Enfin, l’armée s’appuierait sur les 60 navires battant pavillon américain du programme de sécurité maritime. Ces navires, un mélange de roll-on / roll-off et de porte-conteneurs seraient essentiels pour compléter la flotte de renfort et assurer l’expédition de fret de soutien pour toute force américaine à l’étranger. Il est possible d’utiliser des navires commerciaux battant pavillon étranger, mais si le conflit s’aggravait avec la Russie, leur disponibilité pourrait être mise en doute.

L’une des préoccupations les plus pressantes viendrait de la vaste et importante flotte sous-marine détenue par les Russes. Alors que certains peuvent douter de la capacité des sous-marins russes à organiser une offensive de navires marchands semblable à celle des Allemands dans les guerres mondiales, en vérité, la simple menace d’une telle attaque aurait des ramifications massives.

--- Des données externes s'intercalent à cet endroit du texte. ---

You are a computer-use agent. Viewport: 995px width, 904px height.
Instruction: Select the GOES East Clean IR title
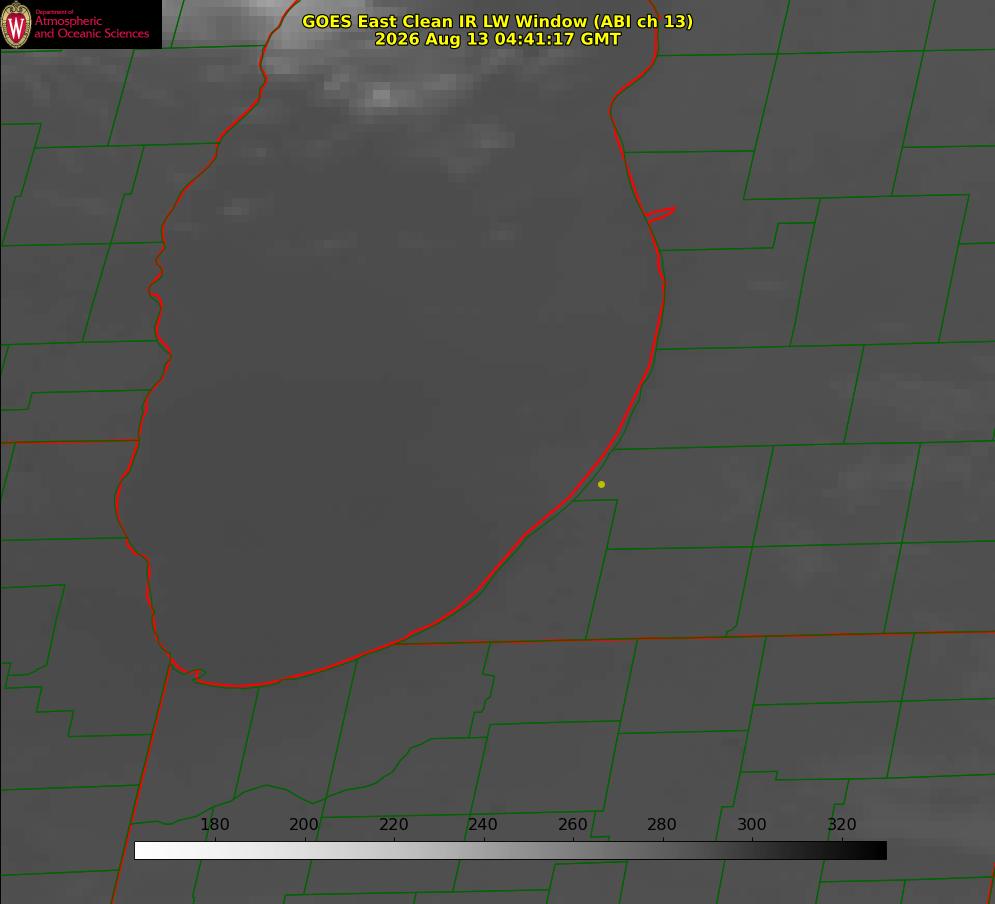pyautogui.click(x=497, y=21)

Même les plus grandes sociétés d’exploitation, y compris celles basées dans les pays de l’OTAN, devraient payer des frais d’assurance croissants pour opérer dans des eaux potentiellement hostiles. La question de l’assurance contre les risques de guerre, ou le danger de perdre l’un de leurs grands porte-conteneurs avec des milliards de dollars de fret à bord, peut conduire les exploitants de navires à immobiliser des navires ou à refuser de les faire naviguer dans des mers contestées.

L’autre forme d’attaque, et la plus probable, serait asymétrique. Plus précisément, la Russie pourrait lancer des cyberattaques ciblées et cohérentes contre toute entreprise travaillant avec l’Ukraine, les États-Unis ou ses alliés. La plupart des lignes de conteneurs ont fait l’objet de telles attaques dans le passé, Maersk ayant subi la plus grave en 2017 et leur ayant coûté des milliards.

Une fois les navires arrivés en Europe, ils auraient besoin d’un port sécurisé pour décharger. Un transit dans la Mer Noire via le Bosphore et les Dardanelles, est peu probable. Cela conduit à l’utilisation de ports dans les Balkans ou en Europe du Nord. Avec des pays, comme l’Allemagne, exprimant des réserves, le déchargement en Europe occidentale peut ne pas être possible sans droits de transit. Tout débarquement dans un port de la Baltique, alors qu’il se fait couramment pour les exercices de l’OTAN, deviendra plus dangereux.

Quel que soit le choix, tout mouvement de fournitures en faveur de l’Ukraine prendrait des jours, des semaines, voire des mois pour arriver en Europe. Le déclin de la marine marchande américaine, la force de transport maritime vieillissante et l’échec du ministère de la Défense à lancer un effort de recapitalisation réussi signifient que les États-Unis sont dans une position pire qu’ils ne l’ont jamais été depuis la Première Guerre mondiale.